Building MCP at the Speed of Hype: Principles That Outlast the Trends

Rahkakavee Baskaran, Friederike Bauer

Autonomous Systems & AI Agents
Python Skill Intermediate
Domain Expertise Intermediate

Every week, AI brings us another groundbreaking release, another model version, another must-have integration. Among these developments, agentic systems have emerged as a key component. Introduced at the end of 2024, the Model Context Protocol (MCP) has become an important enabler of this change and has established itself as the standard for connecting AI agents with external data sources and tools. In this rapidly shifting landscape, how does one build production systems that won't be obsolete by the time you deploy them?

This talk shares practical lessons from building two real-world MCP applications with FastMCP and PydanticAI: JobmonitorMCP, which leverages the jobmonitor.de API to create intelligent regional labor market reports, and a tool for an international non-profit combining multiple agents into a powerful question and answer application.

During development, we faced multiple challenges: MCP clients and models that interpret the same protocol differently, emerging features with limited documentation and trying to evaluate non-deterministic outputs. Stakeholders repeatedly asked "Why does it behave differently today?" and "Are we using the newest model yet?"

What we learned: The antidote to AI hype isn't avoiding new technology, it's anchoring development in trusted engineering principles. Separation of concerns and focused components helped us design for the protocol rather than specific clients.
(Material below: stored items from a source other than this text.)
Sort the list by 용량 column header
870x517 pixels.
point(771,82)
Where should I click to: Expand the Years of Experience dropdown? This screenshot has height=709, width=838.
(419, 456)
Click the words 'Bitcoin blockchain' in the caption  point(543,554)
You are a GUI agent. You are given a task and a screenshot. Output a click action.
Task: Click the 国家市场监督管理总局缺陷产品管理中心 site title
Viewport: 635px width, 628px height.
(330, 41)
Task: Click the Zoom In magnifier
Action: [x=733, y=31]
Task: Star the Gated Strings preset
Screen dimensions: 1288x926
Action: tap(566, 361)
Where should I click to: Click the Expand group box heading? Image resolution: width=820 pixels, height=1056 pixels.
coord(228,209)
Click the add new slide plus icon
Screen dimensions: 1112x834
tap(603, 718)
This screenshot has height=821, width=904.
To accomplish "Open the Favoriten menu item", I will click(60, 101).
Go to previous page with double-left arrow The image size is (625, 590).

Rigorous evaluation approaches combined LLM-as-Judge with manual review and user feedback. Transparent communication helped us manage expectations around AI capabilities without undermining confidence.

This session targets intermediate Python developers building or planning to build AI-powered applications. You'll leave with concrete strategies for building AI systems that adapt to new models while maintaining production stability, reflection questions for your own projects, and perhaps a little more confidence in your existing knowledge.

Rahkakavee Baskaran

Rahkakavee Baskaran is the Data Lead at &effect. As a developer, she works in field of Natural Language Processing and Generative AI with experience in software and infrastructure development. Her work focuses on leveraging data science and software development to create social impact, particularly in projects related to social sciences and the public sector.

Friederike Bauer

Friederike Bauer (First-time-speaker on technical conference) studied Social Science in Stuttgart and Social and Economic Data Science in Konstanz. She works as a Data Scientist for &effect and develops software solutions as a Frontend-Developer.